Kaynaktan alıntı:
22. Başvurucu ve müdafii anılan karara karşı diğerlerinin yanı sıra soruşturma evresindeki beyanları hükme esas alınan tanıkların birçoğunun Mahkeme huzurunda yeniden ifadelerinin alınması gerektiğini de belirterek istinaf ve temyiz kanun yoluna başvurmuş, karar kanun yollarından geçerek kesinleşmiştir.

23. Başvurucu, nihai hükmü 23/5/2019 tarihinde öğrendikten sonra 29/5/2019 tarihinde bireysel başvuruda bulunmuştur.

24. Komisyon; adil yargılanma hakkı ile suçta ve cezada kanunilik ilkesi dışındaki şikâyetlerin kabul edilemez olduğuna, anılan hak ve ilkeye ilişkin şikâyetlerin kabul edilebilirlik incelemesinin Bölüm tarafından yapılmasına karar vermiştir.

Gerekenler: Bireysel başvuruyla ilgili metni hiçbir değişiklik yapmadan baştan sona aynen yazın. Kayıtların bu işle hiçbir ilgisi yoktur.

Çıkarılan kayıtlar:

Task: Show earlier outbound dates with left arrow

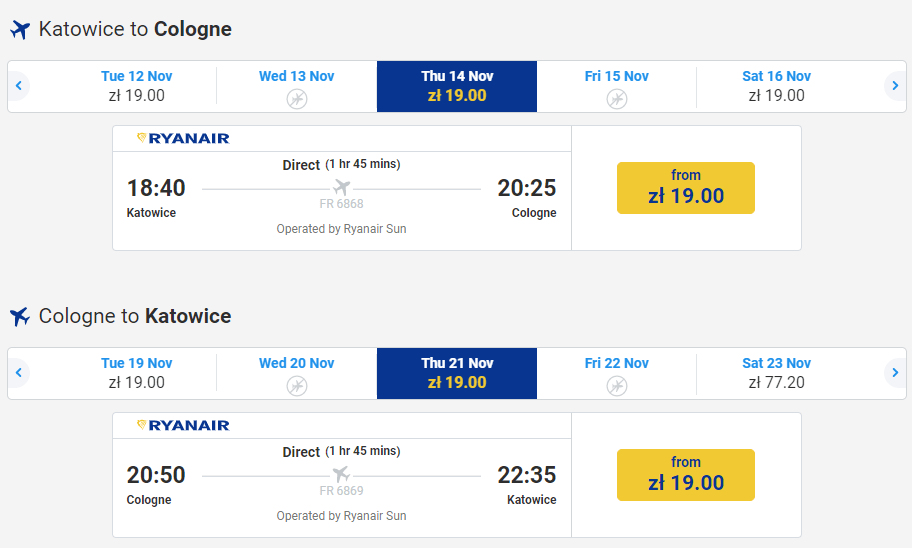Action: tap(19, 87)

...

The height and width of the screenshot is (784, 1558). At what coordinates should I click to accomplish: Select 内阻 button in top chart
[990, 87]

Aşağıdaki sonuç:
22. Başvurucu ve müdafii anılan karara karşı diğerlerinin yanı sıra soruşturma evresindeki beyanları hükme esas alınan tanıkların birçoğunun Mahkeme huzurunda yeniden ifadelerinin alınması gerektiğini de belirterek istinaf ve temyiz kanun yoluna başvurmuş, karar kanun yollarından geçerek kesinleşmiştir.

23. Başvurucu, nihai hükmü 23/5/2019 tarihinde öğrendikten sonra 29/5/2019 tarihinde bireysel başvuruda bulunmuştur.

24. Komisyon; adil yargılanma hakkı ile suçta ve cezada kanunilik ilkesi dışındaki şikâyetlerin kabul edilemez olduğuna, anılan hak ve ilkeye ilişkin şikâyetlerin kabul edilebilirlik incelemesinin Bölüm tarafından yapılmasına karar vermiştir.